Den Vorwurf, der Bundesrat führe mit der ausgeweiteten Zertifikatspflicht indirekt einen Impfzwang ein, wies der Bundesrat zurück. "Das Covid-Zertifikat steht allen offen - auch Personen, die sich testen lassen", sagte Bundespräsident Guy Parmelin. Die Massnahme sei "volkswirtschaftlich tragbarer als alle anderen Optionen".
Parmelin erwähnte weitere Vorteile der ausgedehnten Zertifikatspflicht beispielsweise in Restaurants: Das Zertifikat gebe den Unternehmen mehr Freiheiten, weil die Maskenpflicht falle, keine Trennwände mehr nötig seien und keine Abstandsregeln mehr gälten. "Es ist eine Rückkehr zu mehr Normalität."
Wer sich nicht an die neuen Regeln hält, kann mit hundert Franken gebüsst werden. Einrichtungen und Veranstaltungen, welche die Zertifikatspflicht nicht beachten, können auch geschlossen werden. Für die Kontrolle sind die Kantone zuständig.
Impfkampagne vorantreiben
Lukas Engelberger, Präsident der Konferenz der kantonalen Gesundheitsdirektorinnen und -direktoren (GDK), bezeichnete die Ausweitung der Zertifikatspflicht als "ein Mittel, mehr Sicherheit zu erreichen zu einem vergleichsweise tiefen Preis".
Damit sei es aber nicht getan: "Das Zertifikat alleine wird uns nicht retten". Es brauche weitere Fortschritte in der Impfkampagne. Es gehe nun darum, jene Personen zu erreichen, die zögerlich, unsicher und abwartend seien.
"Sämtliche Kantone intensivieren ihre Kampagne", sagte Engelberger. Dabei gehe es darum, mehr Angebote ohne Voranmeldung zu schaffen sowie dezentrale Angebote in Arztpraxen und Apotheken oder Impfmobilen auszubauen.
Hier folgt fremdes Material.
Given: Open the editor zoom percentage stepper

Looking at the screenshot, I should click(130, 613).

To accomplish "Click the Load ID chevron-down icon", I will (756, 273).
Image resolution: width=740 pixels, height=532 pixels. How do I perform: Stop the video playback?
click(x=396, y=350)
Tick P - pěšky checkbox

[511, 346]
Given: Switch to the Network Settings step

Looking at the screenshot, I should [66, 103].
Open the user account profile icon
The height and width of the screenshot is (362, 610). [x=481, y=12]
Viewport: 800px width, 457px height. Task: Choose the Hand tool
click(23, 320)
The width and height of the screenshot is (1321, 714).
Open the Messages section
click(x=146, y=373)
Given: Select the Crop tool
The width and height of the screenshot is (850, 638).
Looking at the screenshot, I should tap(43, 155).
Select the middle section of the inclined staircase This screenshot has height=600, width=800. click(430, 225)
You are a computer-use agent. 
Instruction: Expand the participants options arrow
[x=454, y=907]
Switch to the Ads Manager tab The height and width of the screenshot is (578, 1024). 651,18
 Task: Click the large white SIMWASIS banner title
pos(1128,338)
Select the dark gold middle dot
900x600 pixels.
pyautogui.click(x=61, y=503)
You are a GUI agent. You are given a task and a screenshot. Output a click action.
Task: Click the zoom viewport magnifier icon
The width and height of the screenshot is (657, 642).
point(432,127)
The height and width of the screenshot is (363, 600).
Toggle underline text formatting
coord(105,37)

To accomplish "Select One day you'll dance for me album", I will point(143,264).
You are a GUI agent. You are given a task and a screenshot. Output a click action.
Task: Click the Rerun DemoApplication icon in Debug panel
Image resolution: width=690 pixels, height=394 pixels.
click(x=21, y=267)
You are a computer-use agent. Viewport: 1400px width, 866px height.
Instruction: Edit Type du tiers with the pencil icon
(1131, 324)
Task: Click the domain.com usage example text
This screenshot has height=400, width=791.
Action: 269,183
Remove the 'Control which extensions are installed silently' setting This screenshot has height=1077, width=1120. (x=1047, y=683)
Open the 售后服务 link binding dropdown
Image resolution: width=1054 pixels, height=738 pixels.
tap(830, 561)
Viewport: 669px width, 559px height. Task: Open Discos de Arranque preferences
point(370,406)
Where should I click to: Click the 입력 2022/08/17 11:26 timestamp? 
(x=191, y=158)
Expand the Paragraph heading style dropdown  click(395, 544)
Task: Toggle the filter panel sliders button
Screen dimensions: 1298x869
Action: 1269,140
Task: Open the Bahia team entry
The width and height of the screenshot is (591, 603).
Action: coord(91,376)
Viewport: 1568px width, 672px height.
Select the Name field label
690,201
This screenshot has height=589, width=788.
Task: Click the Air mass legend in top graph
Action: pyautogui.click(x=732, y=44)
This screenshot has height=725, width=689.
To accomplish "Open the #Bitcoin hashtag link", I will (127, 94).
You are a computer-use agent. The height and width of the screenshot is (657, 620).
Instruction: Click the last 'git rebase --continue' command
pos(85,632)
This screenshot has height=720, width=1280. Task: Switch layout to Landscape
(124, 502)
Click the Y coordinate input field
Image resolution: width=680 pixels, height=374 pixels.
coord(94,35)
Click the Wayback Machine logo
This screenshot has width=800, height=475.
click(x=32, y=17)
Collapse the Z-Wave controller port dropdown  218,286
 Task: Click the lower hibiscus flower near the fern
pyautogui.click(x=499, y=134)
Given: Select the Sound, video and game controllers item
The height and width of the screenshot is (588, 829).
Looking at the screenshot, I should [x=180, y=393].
Engelberger appellierte an die ungeimpfte Bevölkerung: "Kümmern Sie sich bitte heute noch um ihre Impfung."
Reisen wird komplizierter
Ansteckungen will der Bundesrat künftig auch mit schärferen Einreiseregeln vermindern. Wer nicht geimpft oder genesen ist, soll nur noch mit einem negativen PCR-Test in die Schweiz einreisen dürfen. Danach soll entweder nach vier bis sieben Tagen ein zweiter PCR-Test folgen oder eine Quarantäne von einer Dauer von mindestens sieben Tagen.
Die Konsultation zu diesen Vorschlägen dauert bis zum 17. September. Dabei soll auch geklärt werden, wie die Tests und die Registrierungspflicht bei der Einreise in die Schweiz kontrolliert werden.
Berset stellte vorsorglich klar, dass es auch nach der geplanten Einführung am 20. September Lücken geben wird. "Es wird bei den vielen Grenzübergängen in der Schweiz keine vollständigen Kontrollen geben, sondern nur Stichproben."